Once back on the island there was great interest in their project, for which the field work was made possible by a grant from the Carnegie Corporation of New York, and assistance with their data provided by the Graduate School of Northwestern University.
"In Trinidad itself, we count ourselves fortunate in having had the fullest cooperation of the Colonial Government, then headed by His Excellency, Sir Hubert Young, who showed sympathy towards the ethnological approach, and deep understanding of the aims of our research.
"Our friends, Mr Edward MacEchrane and Mr James A Bain were sparing of no effort in helping us resolve some of the practical problems of getting settled to carry on with our work. In Toco we were the recipients of many courtesies from Mrs Albert Monsegui(sic), and of the aid of Sergeant Dash, head of the police department there.

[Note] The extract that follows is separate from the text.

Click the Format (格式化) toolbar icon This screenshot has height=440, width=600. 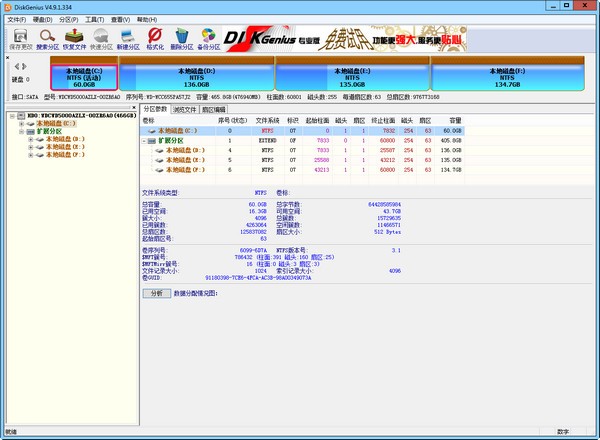[x=155, y=39]
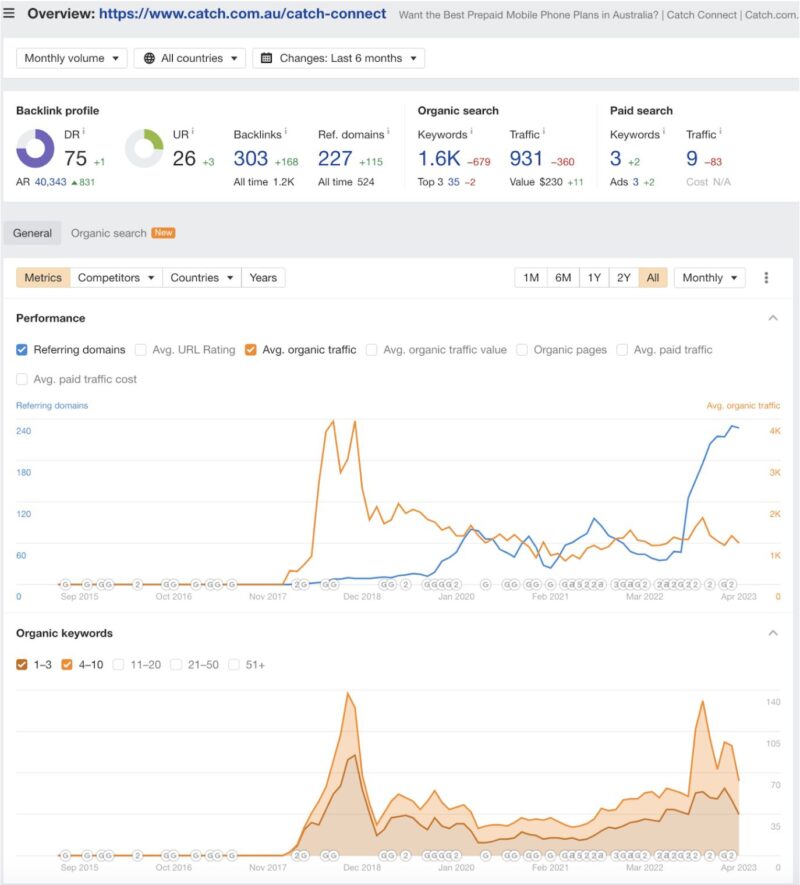Uncheck the 4–10 keyword positions checkbox

[x=68, y=662]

The many villagers who came to be our friends, and to whom we owe whatever insight these pages may hold, we must leave unnamed as is their wish.
"The freedom with which these men and women described their beliefs, their aspirations and discontents, contained an implicit awareness that we would not make light of the realities of the situation of village life nor or colonial attitudes."
The Herskovits' also paid tribute to Dr Richard A Waterman for allowing the transcription he made of a Sankey hymn to be included in their work, journalist Charles S Espinet "for clarifying the picture of wartime economic conditions on the island" and for securing the services of the well-known photographer Conrad Bennett who was also a native of Toco.